Some months ago, I predicted a series of cuts based on statements by Lansley and a series of articles published by the Telegraph. The next day, Lansley announced the very same measures I’d predicted. I took no pleasure in being right.
The Telegraph is a proven and consistent collaborator with Conservative and corporate interests with regard to the NHS, regularly co-ordinating propaganda campaigns to smooth the way for cuts and profit-generating measures, including the whole Health and Social Care Act forced through under Andrew Lansley, even to the point of instructing its sub-editors to leave aberrant sections in articles where they didn’t fit, to erode public affection for the NHS.
In October, after the Tory conference, I wrote an analysis of Jeremy Hunt’s speech to the conference and how this speech, together with more reports by the Telegraph, gave away the form that the Tories’ next attack on the NHS would take.
I predicted that the new attack was going to be based on a reconfiguration of services and funding toward areas with higher numbers of older people – a return to the idea floated by Andrew Lansley earlier this year and then set aside, but only temporarily as it turned out.
As wealthier people live longer on average, this would create a perverse situation whereby wealthier areas would receive more funding while poorer ones – where life expectancy is shorter and which therefore have the greater need for health investment to improve it – would be deprived even further. And ot wouldn’t be ‘blanket’ good news for elderly people, as those in poor areas would actually have less care available than they do now because of reduced funding based on there being fewer of them than in wealthy areas.
Unfortunately, it turns out I was right again. Yesterday, the NHS Commissioning Board (NHSCB) – the body which, under the 2012 Health Act, will decide NHS funding allocations from next April – announced that it was going to discontinue the inclusion of poverty as a factor in the calculation of health-funding allocations.

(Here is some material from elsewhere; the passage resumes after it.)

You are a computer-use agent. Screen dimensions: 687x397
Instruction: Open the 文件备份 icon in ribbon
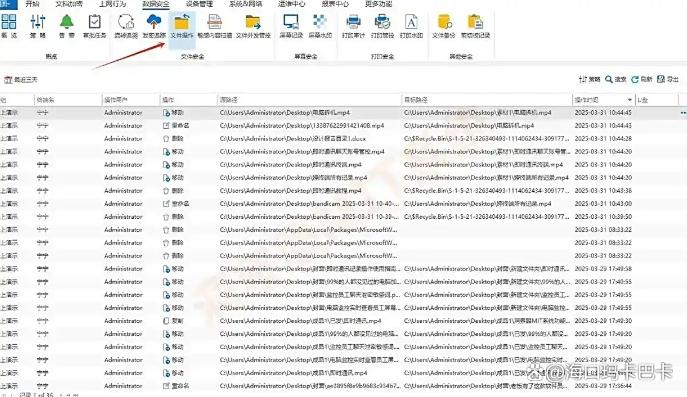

This decision is the first step in the government’s plan to switch health spending away from the areas that need it to prevent people dying early toward those who can already expect to live longer because they’re wealthier, living in better conditions and are generally healthier anyway, with the aim, as Hunt said in his conference speech, of:
transform[ing] the culture of the system – to make it the best in the world at looking after older people
To any right-thinking person, such a change is very obviously fundamentally unjust. However, for the Tories it is extremely convenient. It allows them to limit and even reduce NHS spending, while maintaining health provision – and therefore higher levels of approval for the government – in areas likely to vote Tory at the expense of poorer areas almost certain never to vote in a Tory MP anyway.
A ‘win-win situation’ – if you’re prepared to call condemning already-disadvantaged people to an early death in order to pamper the already-privileged a ‘win’.
This decision will cost lives and maintain a deep-rooted division between the health outcomes of the rich and those of the poor. And it’s only the beginning – we should certainly anticipate more steps along this road from a Tory-led government that is proving itself more than willing to spout platitudes about fairness while promoting injustice.